* [Work task 1]
From the article on the Catholic Women's League council in Camrose, write out the passage that begins with the words "CAMROSE – Since" and ends after the words "and longtime member.".
* [Work task 2]
Continue the article on the Catholic Women's League council in Camrose from its last sentence.

CWL member Karen Bernes holds a laundry basket of items for a woman leaving the women's shelter.


CWL member Karen Bernes holds a laundry basket of items for a woman leaving the women's shelter.

August 20, 2012

CAMROSE – Since 1921, the Catholic women of Camrose have been held together by their ties of faith and a bond of common service. Wherever they saw a need or were asked to help, these members leaped in with both feet.

Now in operation for 91 years, the St. Francis Xavier Council in Camrose is the oldest continually serving Catholic Women's League council in the Edmonton Archdiocese.

Although the CWL was incorporated nationally in 1920 in Montreal, it actually began in the Edmonton Archdiocese in 1912. The first CWL council in the archdiocese was at St. Joachim's Parish, but it eventually disbanded.

Camrose and Wetaskiwin formed their respective councils on the same day in 1921, but Wetaskiwin's council also went inactive eventually.

"We are the only one with 90 complete years," said Anne Laskosky, a former provincial CWL president and longtime member.

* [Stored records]
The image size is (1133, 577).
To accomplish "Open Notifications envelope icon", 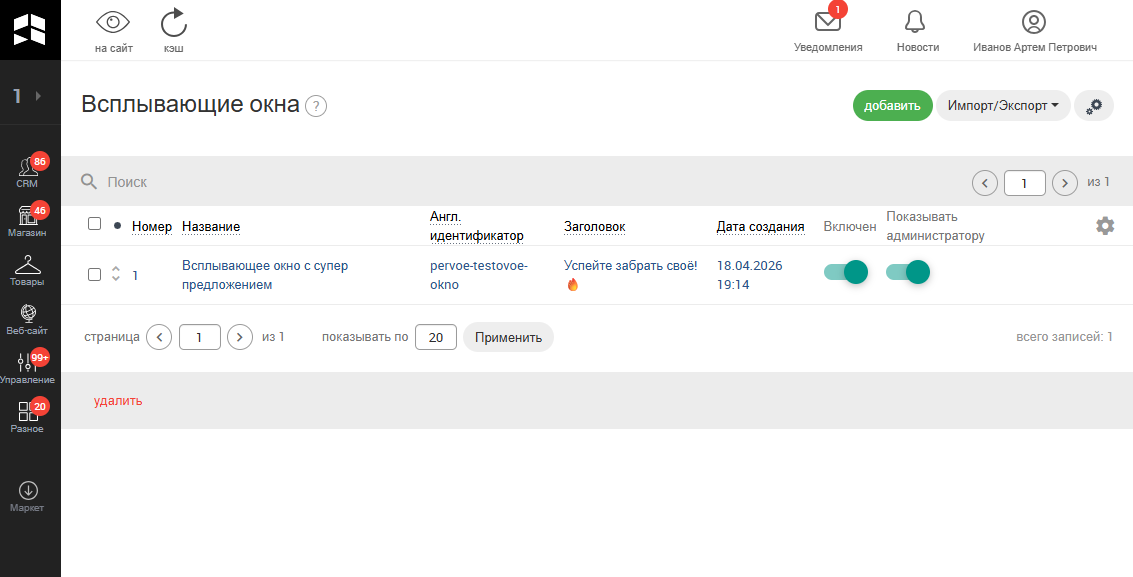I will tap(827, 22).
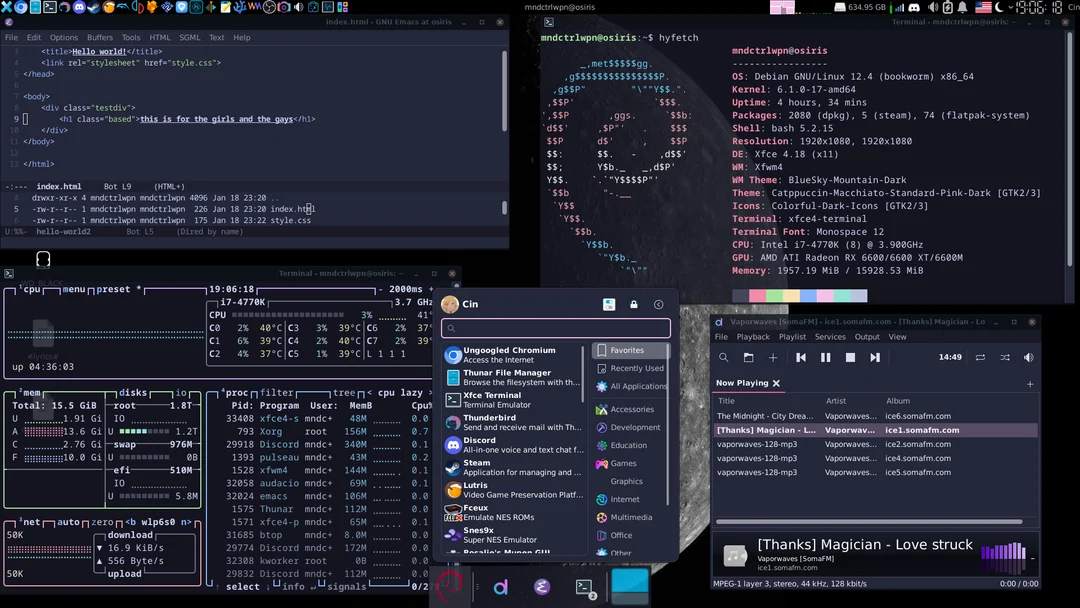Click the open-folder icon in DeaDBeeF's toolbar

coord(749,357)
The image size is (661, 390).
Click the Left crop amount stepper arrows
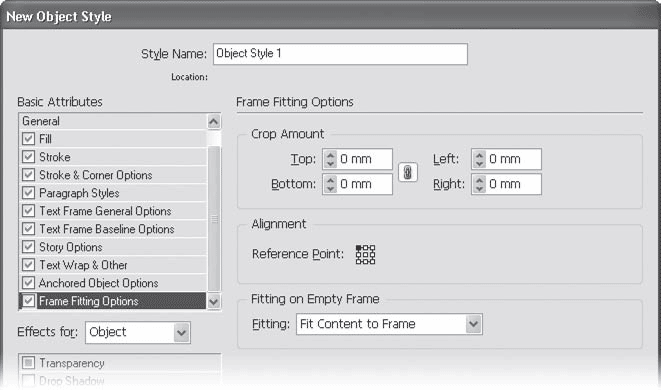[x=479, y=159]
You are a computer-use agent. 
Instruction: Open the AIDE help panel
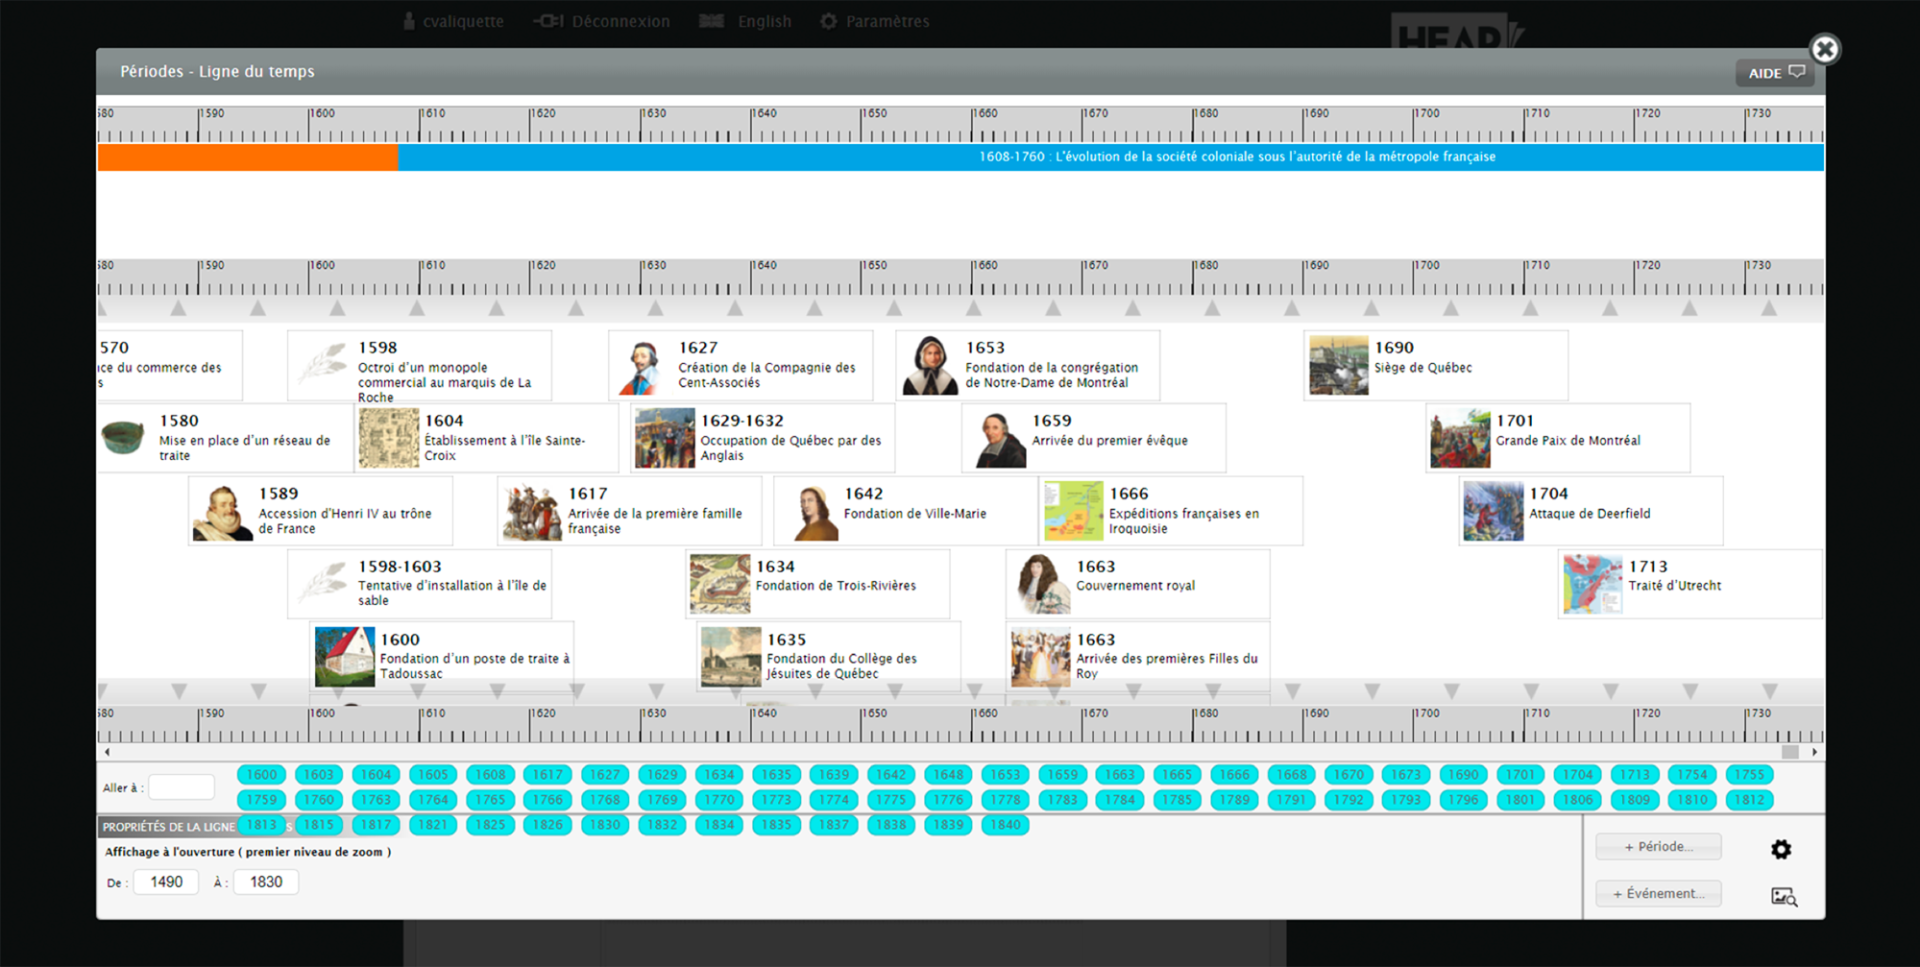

* [Task answer 1]
CAMROSE – Since 1921, the Catholic women of Camrose have been held together by their ties of faith and a bond of common service. Wherever they saw a need or were asked to help, these members leaped in with both feet.

Now in operation for 91 years, the St. Francis Xavier Council in Camrose is the oldest continually serving Catholic Women's League council in the Edmonton Archdiocese.

Although the CWL was incorporated nationally in 1920 in Montreal, it actually began in the Edmonton Archdiocese in 1912. The first CWL council in the archdiocese was at St. Joachim's Parish, but it eventually disbanded.

Camrose and Wetaskiwin formed their respective councils on the same day in 1921, but Wetaskiwin's council also went inactive eventually.

"We are the only one with 90 complete years," said Anne Laskosky, a former provincial CWL president and longtime member.

* [Task answer 2]
"We started with 24 charter members in 1921. They were very good workers, and they really took hold of the Catholic Women's League model, and they believed that every Catholic woman should be a member of the league. They asked every Catholic woman to be a member."

The women began with the intention of protecting and supporting immigrant women and girls seeking work and promoting spiritual and temporal good works. Sacrifice was asked of all members, whether in contribution of service or goods, or in sanctifying the members.

Right from its inception, Camrose's church ladies were dynamic. Their first president went to Ottawa for a convention, at a $39 expense to the council. In 1922, two women from Camrose were elected to the archdiocesan executive, and they have had representation on the executive ever since.

In 1927, they were up to 70 members, which encompassed every woman in the church.

"Since then we've never been 100 per cent, but over the years we still have more members than anybody else. It's just through personal contact," said Laskosky.

Today, within the league structure are conveners. The responsibility of the convener, through registration and memberships, is to contact every woman in the church and every CWL member to ensure memberships are renewed.

Their biggest membership total was in 1981, when they reached 364 members. Currently there are about 250 members, an impressive total for a small city with a population under 16,000.

"We have dropped down somewhat, but we still have a pretty good membership and certainly enough members to do all of the things that we still are active in," said Laskosky.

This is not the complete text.